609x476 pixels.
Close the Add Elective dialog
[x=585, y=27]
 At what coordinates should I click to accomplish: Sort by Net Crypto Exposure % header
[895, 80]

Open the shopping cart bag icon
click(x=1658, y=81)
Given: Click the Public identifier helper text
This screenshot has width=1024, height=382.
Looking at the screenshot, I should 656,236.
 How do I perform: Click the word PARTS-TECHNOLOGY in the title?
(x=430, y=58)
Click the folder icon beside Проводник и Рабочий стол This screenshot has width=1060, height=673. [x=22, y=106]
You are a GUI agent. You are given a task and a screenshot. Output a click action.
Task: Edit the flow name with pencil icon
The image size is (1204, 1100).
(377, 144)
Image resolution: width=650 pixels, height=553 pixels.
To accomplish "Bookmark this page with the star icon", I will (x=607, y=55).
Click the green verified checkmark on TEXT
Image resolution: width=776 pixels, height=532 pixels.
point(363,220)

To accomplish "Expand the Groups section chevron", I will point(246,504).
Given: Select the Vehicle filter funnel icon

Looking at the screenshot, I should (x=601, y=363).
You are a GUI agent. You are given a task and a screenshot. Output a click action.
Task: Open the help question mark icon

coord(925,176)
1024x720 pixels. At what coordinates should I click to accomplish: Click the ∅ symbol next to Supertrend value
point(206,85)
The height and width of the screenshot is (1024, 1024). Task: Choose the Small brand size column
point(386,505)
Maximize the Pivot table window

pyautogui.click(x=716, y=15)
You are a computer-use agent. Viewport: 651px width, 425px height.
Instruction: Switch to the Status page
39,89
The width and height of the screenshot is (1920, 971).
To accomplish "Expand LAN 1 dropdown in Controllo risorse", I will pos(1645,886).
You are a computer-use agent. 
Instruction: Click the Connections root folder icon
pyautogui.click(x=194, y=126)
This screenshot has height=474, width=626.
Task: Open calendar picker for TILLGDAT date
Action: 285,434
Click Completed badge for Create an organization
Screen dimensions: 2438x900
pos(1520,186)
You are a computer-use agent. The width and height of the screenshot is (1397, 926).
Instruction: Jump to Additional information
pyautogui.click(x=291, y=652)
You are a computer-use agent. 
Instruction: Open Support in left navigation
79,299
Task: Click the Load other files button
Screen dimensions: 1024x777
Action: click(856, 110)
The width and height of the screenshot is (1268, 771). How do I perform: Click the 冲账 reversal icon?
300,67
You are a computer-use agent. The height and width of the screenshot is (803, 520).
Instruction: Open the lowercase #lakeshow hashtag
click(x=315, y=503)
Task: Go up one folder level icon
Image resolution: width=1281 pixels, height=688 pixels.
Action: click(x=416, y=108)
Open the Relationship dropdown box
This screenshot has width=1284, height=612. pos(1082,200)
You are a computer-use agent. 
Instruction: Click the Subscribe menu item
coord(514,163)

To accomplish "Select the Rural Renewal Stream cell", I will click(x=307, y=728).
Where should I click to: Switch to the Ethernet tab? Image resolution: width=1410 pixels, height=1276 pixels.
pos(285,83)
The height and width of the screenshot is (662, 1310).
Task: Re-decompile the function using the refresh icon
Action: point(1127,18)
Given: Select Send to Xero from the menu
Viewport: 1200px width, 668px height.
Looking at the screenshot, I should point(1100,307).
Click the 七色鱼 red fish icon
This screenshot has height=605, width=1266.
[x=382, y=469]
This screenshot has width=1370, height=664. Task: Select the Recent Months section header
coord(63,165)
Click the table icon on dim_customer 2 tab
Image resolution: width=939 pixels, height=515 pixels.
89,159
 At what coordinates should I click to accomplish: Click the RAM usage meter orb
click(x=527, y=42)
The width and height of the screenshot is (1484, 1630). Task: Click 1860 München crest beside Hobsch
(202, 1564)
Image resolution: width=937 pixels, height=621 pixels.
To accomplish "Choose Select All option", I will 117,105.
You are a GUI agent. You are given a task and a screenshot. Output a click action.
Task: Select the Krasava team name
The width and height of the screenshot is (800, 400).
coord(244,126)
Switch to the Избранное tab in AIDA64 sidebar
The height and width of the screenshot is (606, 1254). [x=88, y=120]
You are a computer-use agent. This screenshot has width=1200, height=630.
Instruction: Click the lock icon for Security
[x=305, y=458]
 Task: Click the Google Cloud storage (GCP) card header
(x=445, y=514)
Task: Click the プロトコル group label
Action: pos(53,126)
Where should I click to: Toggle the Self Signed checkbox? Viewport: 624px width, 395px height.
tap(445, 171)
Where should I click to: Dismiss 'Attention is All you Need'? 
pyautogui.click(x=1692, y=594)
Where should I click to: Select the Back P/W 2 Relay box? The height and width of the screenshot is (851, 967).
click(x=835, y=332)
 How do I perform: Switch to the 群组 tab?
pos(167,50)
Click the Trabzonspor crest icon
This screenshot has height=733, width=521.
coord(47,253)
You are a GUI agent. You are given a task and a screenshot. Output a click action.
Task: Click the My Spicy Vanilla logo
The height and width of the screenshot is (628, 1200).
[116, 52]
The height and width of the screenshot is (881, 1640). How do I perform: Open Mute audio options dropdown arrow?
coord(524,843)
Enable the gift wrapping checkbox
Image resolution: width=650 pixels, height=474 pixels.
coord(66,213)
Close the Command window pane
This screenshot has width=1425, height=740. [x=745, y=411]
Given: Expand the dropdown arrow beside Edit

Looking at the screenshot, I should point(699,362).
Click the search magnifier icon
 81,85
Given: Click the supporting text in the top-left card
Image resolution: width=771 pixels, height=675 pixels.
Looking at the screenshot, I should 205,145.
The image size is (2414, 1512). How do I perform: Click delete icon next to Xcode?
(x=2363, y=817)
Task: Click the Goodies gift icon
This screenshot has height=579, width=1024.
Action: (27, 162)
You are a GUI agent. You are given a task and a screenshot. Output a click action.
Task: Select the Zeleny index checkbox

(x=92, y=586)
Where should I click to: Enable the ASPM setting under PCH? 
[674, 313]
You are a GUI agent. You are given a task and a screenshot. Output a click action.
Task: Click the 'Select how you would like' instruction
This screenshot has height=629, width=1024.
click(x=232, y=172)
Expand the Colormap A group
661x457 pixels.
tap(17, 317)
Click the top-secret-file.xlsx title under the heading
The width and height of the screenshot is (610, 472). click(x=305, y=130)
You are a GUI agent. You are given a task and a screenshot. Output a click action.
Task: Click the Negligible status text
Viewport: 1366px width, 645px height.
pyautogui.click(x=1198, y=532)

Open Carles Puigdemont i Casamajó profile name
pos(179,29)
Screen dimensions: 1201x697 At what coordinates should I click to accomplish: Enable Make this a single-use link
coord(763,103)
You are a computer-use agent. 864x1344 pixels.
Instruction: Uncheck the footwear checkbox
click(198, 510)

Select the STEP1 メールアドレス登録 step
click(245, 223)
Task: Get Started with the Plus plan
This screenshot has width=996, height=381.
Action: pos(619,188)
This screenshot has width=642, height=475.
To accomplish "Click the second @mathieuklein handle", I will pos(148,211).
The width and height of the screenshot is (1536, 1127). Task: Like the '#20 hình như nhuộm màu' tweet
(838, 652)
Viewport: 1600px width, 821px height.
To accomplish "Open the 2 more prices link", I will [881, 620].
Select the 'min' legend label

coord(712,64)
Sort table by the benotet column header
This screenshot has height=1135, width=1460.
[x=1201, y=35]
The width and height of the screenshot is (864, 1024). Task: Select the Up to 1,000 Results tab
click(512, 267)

#### [WORK TO COMPLETE]
Retype the material above exactly as given.

#### [WRITTEN ANSWER]
609x476 pixels.
Close the Add Elective dialog
[x=585, y=27]
 At what coordinates should I click to accomplish: Sort by Net Crypto Exposure % header
[895, 80]

Open the shopping cart bag icon
click(x=1658, y=81)
Given: Click the Public identifier helper text
This screenshot has width=1024, height=382.
Looking at the screenshot, I should 656,236.
 How do I perform: Click the word PARTS-TECHNOLOGY in the title?
(x=430, y=58)
Click the folder icon beside Проводник и Рабочий стол This screenshot has width=1060, height=673. [x=22, y=106]
You are a GUI agent. You are given a task and a screenshot. Output a click action.
Task: Edit the flow name with pencil icon
The image size is (1204, 1100).
(377, 144)
Image resolution: width=650 pixels, height=553 pixels.
To accomplish "Bookmark this page with the star icon", I will (x=607, y=55).
Click the green verified checkmark on TEXT
Image resolution: width=776 pixels, height=532 pixels.
point(363,220)

To accomplish "Expand the Groups section chevron", I will point(246,504).
Given: Select the Vehicle filter funnel icon

Looking at the screenshot, I should (x=601, y=363).
You are a GUI agent. You are given a task and a screenshot. Output a click action.
Task: Open the help question mark icon

coord(925,176)
1024x720 pixels. At what coordinates should I click to accomplish: Click the ∅ symbol next to Supertrend value
point(206,85)
The height and width of the screenshot is (1024, 1024). Task: Choose the Small brand size column
point(386,505)
Maximize the Pivot table window

pyautogui.click(x=716, y=15)
You are a computer-use agent. Viewport: 651px width, 425px height.
Instruction: Switch to the Status page
39,89
The width and height of the screenshot is (1920, 971).
To accomplish "Expand LAN 1 dropdown in Controllo risorse", I will pos(1645,886).
You are a computer-use agent. 
Instruction: Click the Connections root folder icon
pyautogui.click(x=194, y=126)
This screenshot has height=474, width=626.
Task: Open calendar picker for TILLGDAT date
Action: 285,434
Click Completed badge for Create an organization
Screen dimensions: 2438x900
pos(1520,186)
You are a computer-use agent. The width and height of the screenshot is (1397, 926).
Instruction: Jump to Additional information
pyautogui.click(x=291, y=652)
You are a computer-use agent. 
Instruction: Open Support in left navigation
79,299
Task: Click the Load other files button
Screen dimensions: 1024x777
Action: click(856, 110)
The width and height of the screenshot is (1268, 771). How do I perform: Click the 冲账 reversal icon?
300,67
You are a computer-use agent. The height and width of the screenshot is (803, 520).
Instruction: Open the lowercase #lakeshow hashtag
click(x=315, y=503)
Task: Go up one folder level icon
Image resolution: width=1281 pixels, height=688 pixels.
Action: click(x=416, y=108)
Open the Relationship dropdown box
This screenshot has width=1284, height=612. pos(1082,200)
You are a computer-use agent. 
Instruction: Click the Subscribe menu item
coord(514,163)

To accomplish "Select the Rural Renewal Stream cell", I will click(x=307, y=728).
Where should I click to: Switch to the Ethernet tab? Image resolution: width=1410 pixels, height=1276 pixels.
pos(285,83)
The height and width of the screenshot is (662, 1310).
Task: Re-decompile the function using the refresh icon
Action: point(1127,18)
Given: Select Send to Xero from the menu
Viewport: 1200px width, 668px height.
Looking at the screenshot, I should point(1100,307).
Click the 七色鱼 red fish icon
This screenshot has height=605, width=1266.
[x=382, y=469]
This screenshot has width=1370, height=664. Task: Select the Recent Months section header
coord(63,165)
Click the table icon on dim_customer 2 tab
Image resolution: width=939 pixels, height=515 pixels.
89,159
 At what coordinates should I click to accomplish: Click the RAM usage meter orb
click(x=527, y=42)
The width and height of the screenshot is (1484, 1630). Task: Click 1860 München crest beside Hobsch
(202, 1564)
Image resolution: width=937 pixels, height=621 pixels.
To accomplish "Choose Select All option", I will 117,105.
You are a GUI agent. You are given a task and a screenshot. Output a click action.
Task: Select the Krasava team name
The width and height of the screenshot is (800, 400).
coord(244,126)
Switch to the Избранное tab in AIDA64 sidebar
The height and width of the screenshot is (606, 1254). [x=88, y=120]
You are a computer-use agent. This screenshot has width=1200, height=630.
Instruction: Click the lock icon for Security
[x=305, y=458]
 Task: Click the Google Cloud storage (GCP) card header
(x=445, y=514)
Task: Click the プロトコル group label
Action: pos(53,126)
Where should I click to: Toggle the Self Signed checkbox? Viewport: 624px width, 395px height.
tap(445, 171)
Where should I click to: Dismiss 'Attention is All you Need'? 
pyautogui.click(x=1692, y=594)
Where should I click to: Select the Back P/W 2 Relay box? The height and width of the screenshot is (851, 967).
click(x=835, y=332)
 How do I perform: Switch to the 群组 tab?
pos(167,50)
Click the Trabzonspor crest icon
This screenshot has height=733, width=521.
coord(47,253)
You are a GUI agent. You are given a task and a screenshot. Output a click action.
Task: Click the My Spicy Vanilla logo
The height and width of the screenshot is (628, 1200).
[116, 52]
The height and width of the screenshot is (881, 1640). How do I perform: Open Mute audio options dropdown arrow?
coord(524,843)
Enable the gift wrapping checkbox
Image resolution: width=650 pixels, height=474 pixels.
coord(66,213)
Close the Command window pane
This screenshot has width=1425, height=740. [x=745, y=411]
Given: Expand the dropdown arrow beside Edit

Looking at the screenshot, I should point(699,362).
Click the search magnifier icon
 81,85
Given: Click the supporting text in the top-left card
Image resolution: width=771 pixels, height=675 pixels.
Looking at the screenshot, I should 205,145.
The image size is (2414, 1512). How do I perform: Click delete icon next to Xcode?
(x=2363, y=817)
Task: Click the Goodies gift icon
This screenshot has height=579, width=1024.
Action: (27, 162)
You are a GUI agent. You are given a task and a screenshot. Output a click action.
Task: Select the Zeleny index checkbox

(x=92, y=586)
Where should I click to: Enable the ASPM setting under PCH? 
[674, 313]
You are a GUI agent. You are given a task and a screenshot. Output a click action.
Task: Click the 'Select how you would like' instruction
This screenshot has height=629, width=1024.
click(x=232, y=172)
Expand the Colormap A group
661x457 pixels.
tap(17, 317)
Click the top-secret-file.xlsx title under the heading
The width and height of the screenshot is (610, 472). click(x=305, y=130)
You are a GUI agent. You are given a task and a screenshot. Output a click action.
Task: Click the Negligible status text
Viewport: 1366px width, 645px height.
pyautogui.click(x=1198, y=532)

Open Carles Puigdemont i Casamajó profile name
pos(179,29)
Screen dimensions: 1201x697 At what coordinates should I click to accomplish: Enable Make this a single-use link
coord(763,103)
You are a computer-use agent. 864x1344 pixels.
Instruction: Uncheck the footwear checkbox
click(198, 510)

Select the STEP1 メールアドレス登録 step
click(245, 223)
Task: Get Started with the Plus plan
This screenshot has width=996, height=381.
Action: pos(619,188)
This screenshot has width=642, height=475.
To accomplish "Click the second @mathieuklein handle", I will pos(148,211).
The width and height of the screenshot is (1536, 1127). Task: Like the '#20 hình như nhuộm màu' tweet
(838, 652)
Viewport: 1600px width, 821px height.
To accomplish "Open the 2 more prices link", I will [881, 620].
Select the 'min' legend label

coord(712,64)
Sort table by the benotet column header
This screenshot has height=1135, width=1460.
[x=1201, y=35]
The width and height of the screenshot is (864, 1024). Task: Select the Up to 1,000 Results tab
click(512, 267)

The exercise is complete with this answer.